Try to imagine yourself in that role, as I now read to you a direct quote from Ben Wiker’s article:

“Your first day on the job and who should show up but one of your co-workers, Fred, the generally friendly but irritating office gossip. To the flames? Into eternal bliss? He isn’t really evil; he’s more like a slightly grating noise that, while not loud, distracts and agitates until it seems to fill the room. With Fred, forever, in heaven? The thought makes you shudder.

And isn’t that your neighbor, Heather Finwinkle? Oh, what a hell heaven would be if you had to listen to her drone on and on about her petty problems, world without end. That tedious, whining voice! That theatrically doleful look of hers, continually glancing to see if you’re properly sympathetic! An eternity next to her? You can’t even stand being next door!

And here comes Uncle Sid and Aunt Ethel, the ruin of every family gathering!
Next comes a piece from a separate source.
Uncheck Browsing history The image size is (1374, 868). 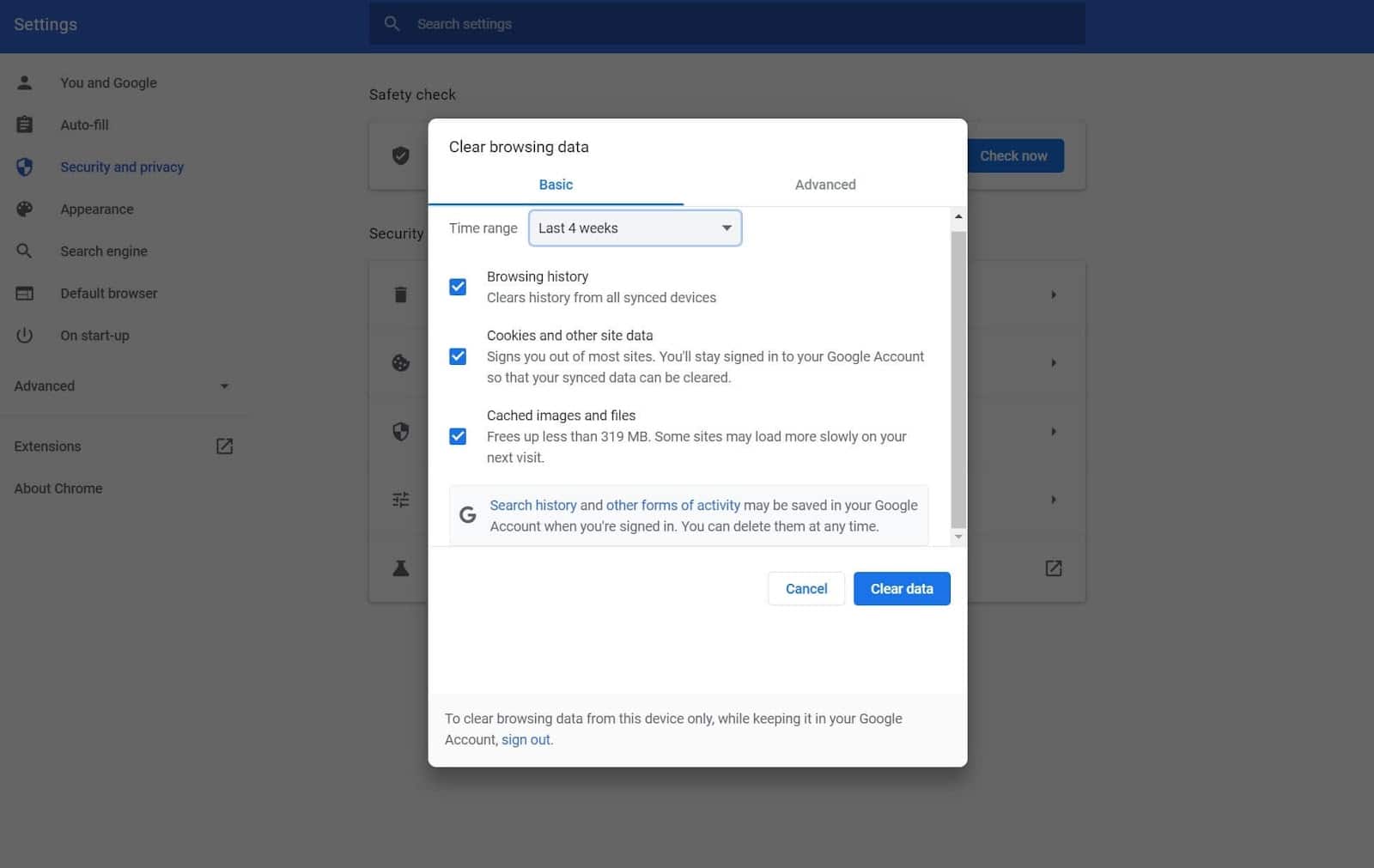click(457, 286)
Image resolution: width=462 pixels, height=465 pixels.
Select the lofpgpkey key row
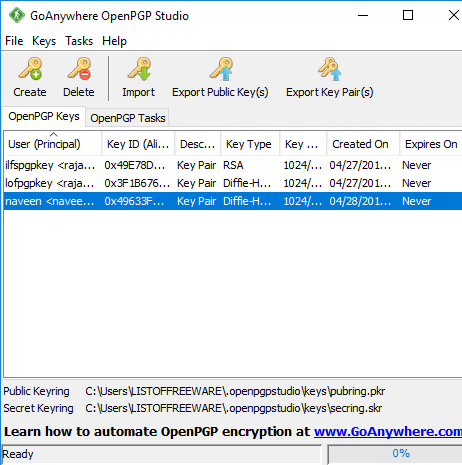[x=233, y=183]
Should they be let into heaven as is? An eternity like last Thanksgiving? Or the Christmas before last, decked with their same old fights, deep-rutted grievances and fingernails-on-the-chalkboard peccadilloes poisoning the holiday air? A few hours with them twice a year feels like an eternity. You break out into a cold sweat.”

Do you see the problem yet? I’m sure you do!

As Ben Wiker puts it, “If we are really honest about other people, we would not want them in heaven [as they are]. We rightly grasp that nearly everyone we know is an unfit companion for eternity. We can’t really consign them to eternal torment, yet with their annoying habits, tangle of little vices, tiresome concerns, tedious self-absorptions and lack of depth, we’d like to excuse ourselves politely from them and live forever on the far side of paradise.”

Of course, as Wiker rightly notes in the next paragraph of his article, if we could really be honest about ourselves, we would realize that WE are one of these troublesome people for someone else (and perhaps for nearly everyone else). Consequently, they’d have the same difficulty judging us, that we would have judging Fred, Heather Finwinkle, Uncle Sid and Aunt Ethel!

This is why purgatory is such a blessing! In purgatory, all that petty, annoying, sinful stuff is finally burned away, never to return; and what ultimately remains is a purified, transformed person: the loving, holy person that God created each of us to be in the first place.

Yes, it is possible to bypass purgatory altogether. Some extremely holy men and women have probably done so when they’ve died (these are people, no doubt, who suffered a great deal during their earthly lives). But even if we, and all our relatives and friends, are forced to pass through this state on our way to eternal bliss, it will be well worth it.

In fact (as hard as this may be to believe) we will actually be happy to experience purgatory, even if it involves some pain! Because—think about it—without purgatory, life in heaven would really be no better in certain respects than life here on earth. It’s only because of purgatory that heaven is, for lack of a better term, heavenly!

Which is why I say, “Thank God for purgatory!”